EXERCISE DESCRIPTION: Reproduce, word for word, the part of the records that opens with the line containing "This screenshot has" and closes with the line containing "Action: tap(999, 371)", including both of those lines. Omit the pictures from your answer.

EXTRACTED ENTRIES:
########################################
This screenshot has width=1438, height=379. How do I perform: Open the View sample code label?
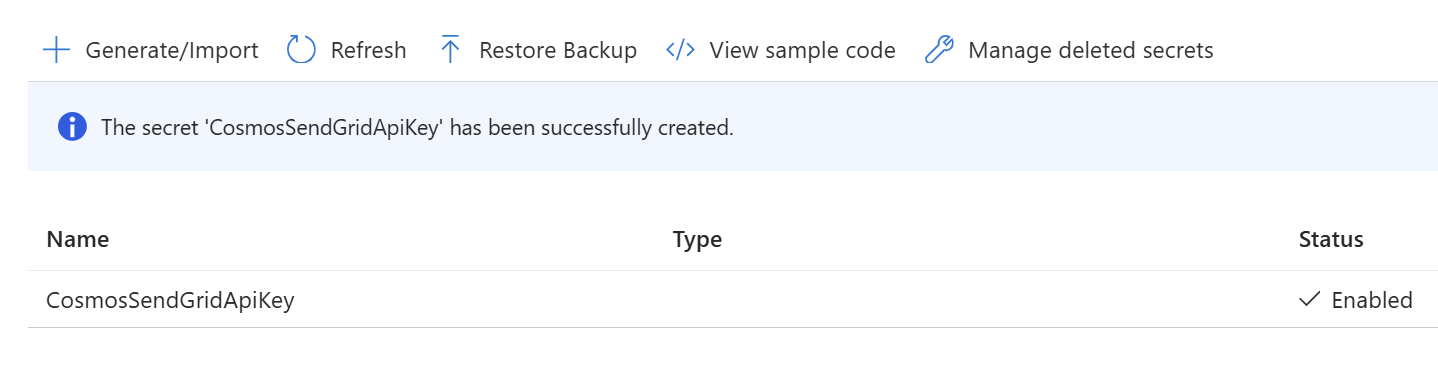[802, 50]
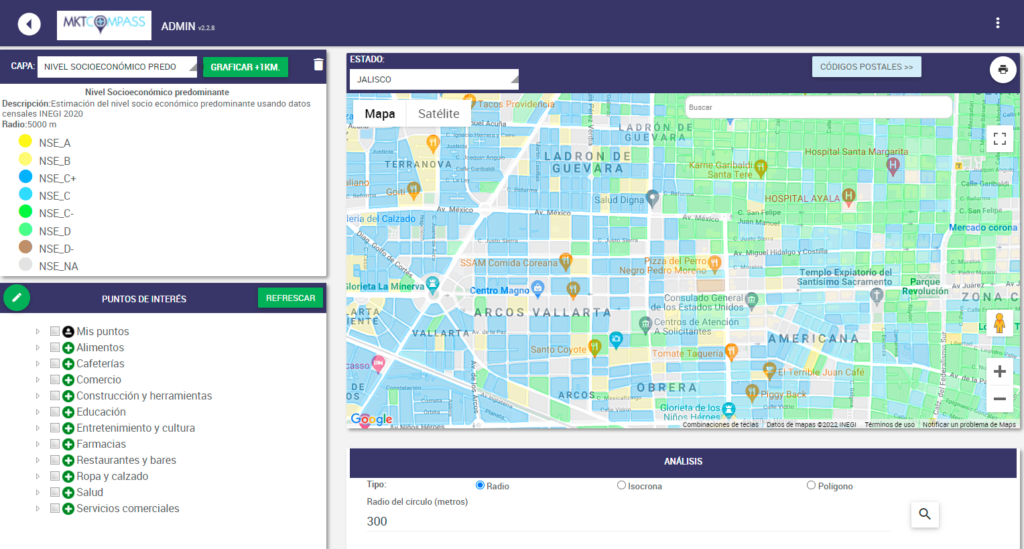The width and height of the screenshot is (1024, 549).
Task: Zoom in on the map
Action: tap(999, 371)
########################################
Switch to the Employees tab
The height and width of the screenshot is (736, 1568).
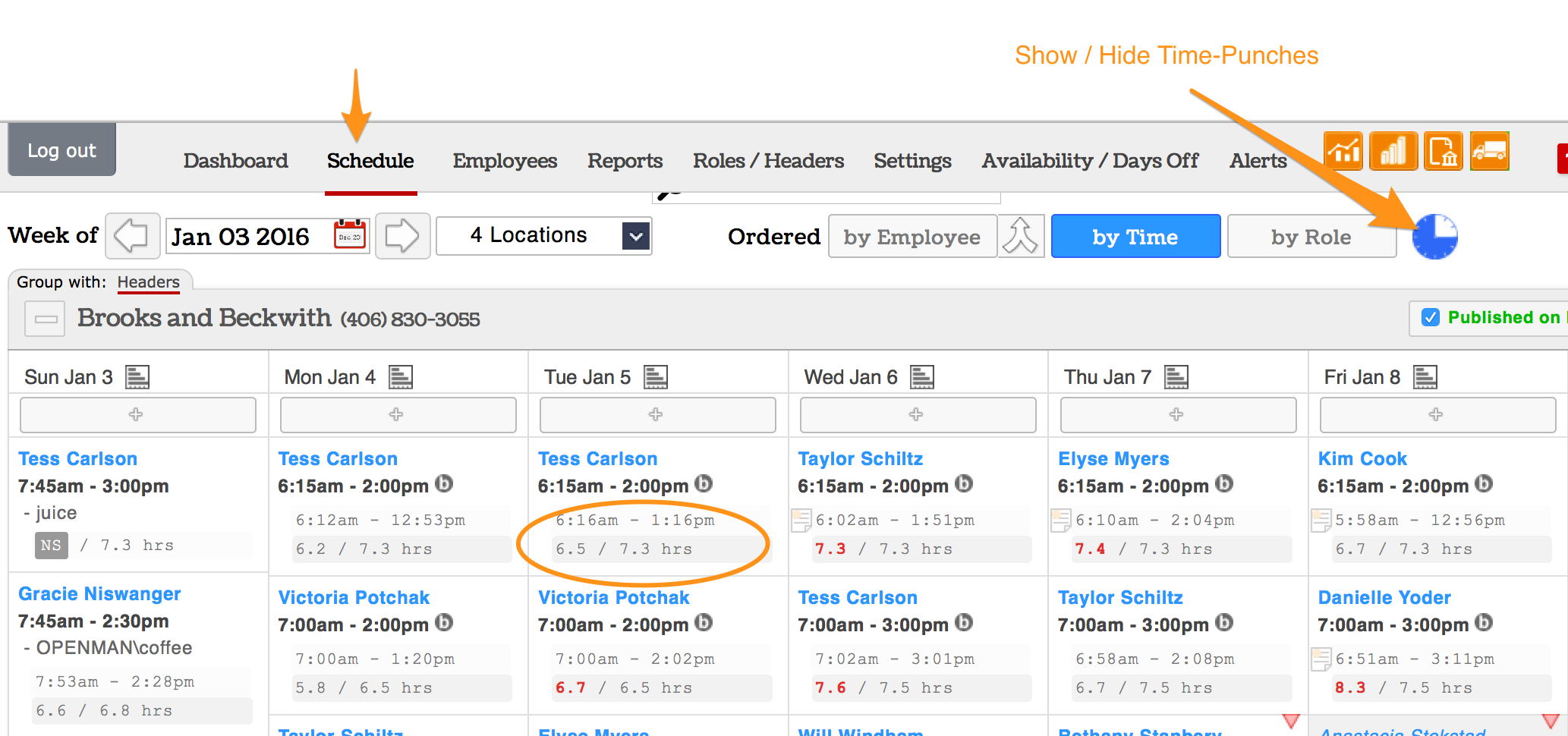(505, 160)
########################################
PROBLEM SOLUTION:
This screenshot has width=1438, height=379. How do I perform: Open the View sample code label?
[802, 50]
The width and height of the screenshot is (1024, 549).
Task: Zoom in on the map
Action: tap(999, 371)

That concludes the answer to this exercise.